Tras meses de experimentos en el laboratorio escolar (bajo la guía de su profesora de química), Dasia encontró la respuesta en las propiedades químicas de la remolacha. El principio científico en el que se basa su invento es la fluctuación del pH (potencial de hidrógeno) en la piel humana:

  • Piel sana: La piel humana en condiciones normales es naturalmente ácida, registrando un pH de aproximadamente 5.5.
  • Piel infectada: Cuando las bacterias colonizan una herida quirúrgica, el entorno cambia drásticamente. La infección altera el metabolismo celular y eleva el pH hacia niveles alcalinos, alcanzando un valor de 9.0 aproximadamente.

Dasia descubrió que la remolacha contiene un pigmento natural llamado betalaína, el cual cambia de color de forma natural y orgánica según el nivel de acidez del entorno en el que se encuentre. Al teñir los hilos de sutura quirúrgicos (hechos de una mezcla de algodón y poliéster) con este extracto purificado, logró que los puntos actuaran como un indicador visual instantáneo.

Cuando la herida quirúrgica se mantiene sana, los puntos conservan su color rojo oscuro original de la remolacha. Sin embargo, en el momento exacto en que el pH comienza a subir debido a una infección incipiente, las suturas cambian a un color morado brillante o púrpura oscuro.

Diagnóstico temprano: La diferencia entre la vida y la muerte

La mayor ventaja de las suturas de Dasia Taylor es la velocidad de respuesta. Normalmente, una persona nota que su herida está infectada cuando ya presenta síntomas avanzados y dolorosos, como fiebre, pus, inflamación severa o necrosis. En regiones donde los pacientes viven a muchas horas de distancia de un centro médico, esta demora puede conducir a una sepsis mortal.

Con los hilos de remolacha, el cambio de color ocurre en las fases iniciales de la proliferación bacteriana, mucho antes de que aparezcan los síntomas macroscópicos. Esto permite que el propio paciente o un cuidador comunitario identifique la anomalía visual de inmediato a simple vista, acuda al médico a tiempo y reciba antibióticos de manera oportuna, evitando complicaciones mayores.

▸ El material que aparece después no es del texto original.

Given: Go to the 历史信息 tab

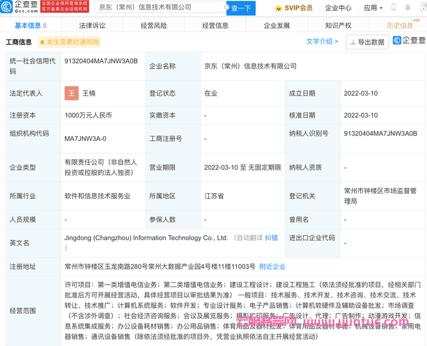Looking at the screenshot, I should point(400,25).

Reconocimiento mundial y un futuro prometedor

El impacto de su investigación llevó a Dasia Taylor a convertirse en una de las 40 finalistas del prestigioso certamen Regeneron Science Talent Search, considerado el concurso de ciencias para estudiantes de secundaria más antiguo e importante de los Estados Unidos. Su nombre empezó a sonar en los círculos médicos y académicos, donde se ha destacado su enfoque de «inclusión médica».

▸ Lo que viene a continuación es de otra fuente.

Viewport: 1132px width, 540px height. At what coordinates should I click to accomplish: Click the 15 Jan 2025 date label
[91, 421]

Actualmente, el proyecto se encuentra en fases de desarrollo y refinamiento, buscando patentes y alianzas para realizar pruebas clínicas controladas que aseguren que el material textil mantenga las normas de esterilidad necesarias para su producción en masa.

Conclusión

Dasia Taylor nos ha demostrado que la ciencia de vanguardia no requiere necesariamente de presupuestos astronómicos, sino de empatía, observación y pensamiento lateral. Al transformar una verdura común de la cocina en una herramienta de diagnóstico médico de bajo costo, esta joven ha abierto una puerta de esperanza para la medicina equitativa. Su historia es un recordatorio inspirador de que la próxima gran idea que revolucione la salud en el mundo puede surgir de la mente de un estudiante comprometido con cambiar la realidad de quienes más lo necesitan.